→ Entries provided:

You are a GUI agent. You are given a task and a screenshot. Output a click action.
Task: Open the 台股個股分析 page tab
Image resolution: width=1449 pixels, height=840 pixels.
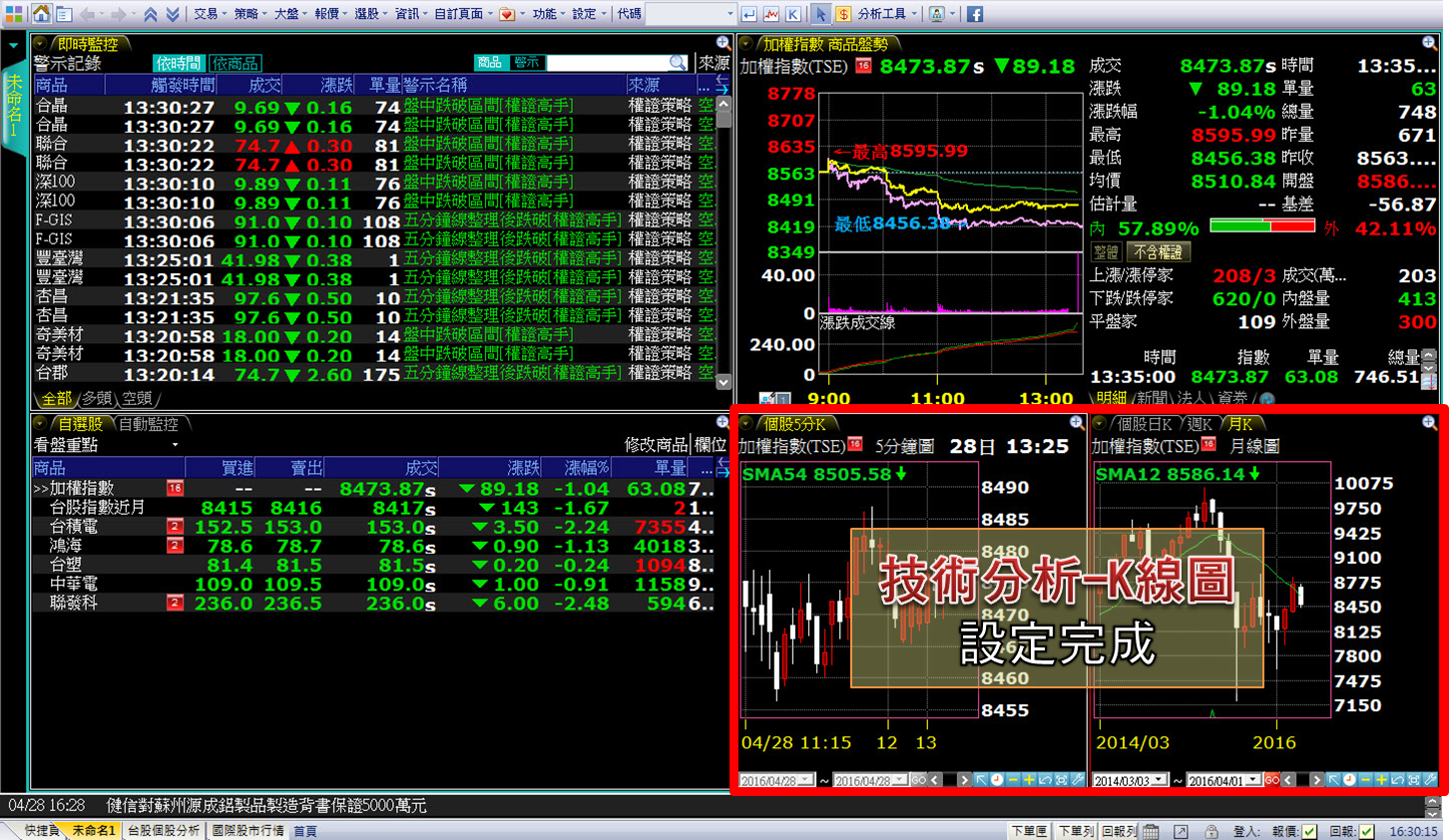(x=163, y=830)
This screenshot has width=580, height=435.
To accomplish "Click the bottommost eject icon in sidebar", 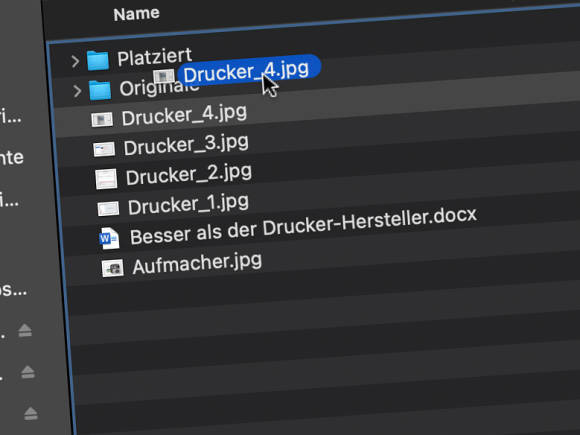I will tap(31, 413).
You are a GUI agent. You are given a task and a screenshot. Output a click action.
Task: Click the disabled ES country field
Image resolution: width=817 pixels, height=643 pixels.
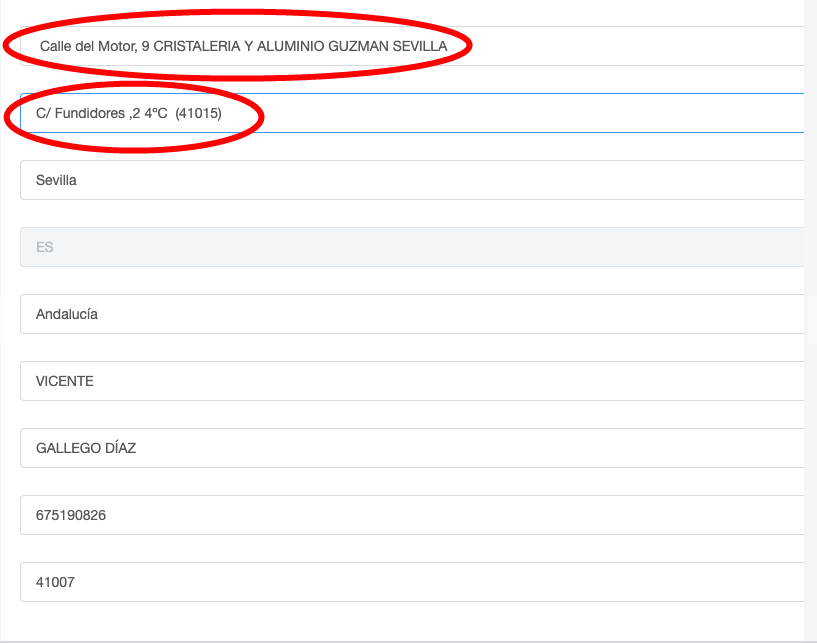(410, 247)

→ Aim of the exercise: Every line from the one containing "Task: Click the disabled ES country field" through the final line of the records above is to be written out exactly; nothing else, and no pictures.

→ Answer area:
Task: Click the disabled ES country field
Image resolution: width=817 pixels, height=643 pixels.
(410, 247)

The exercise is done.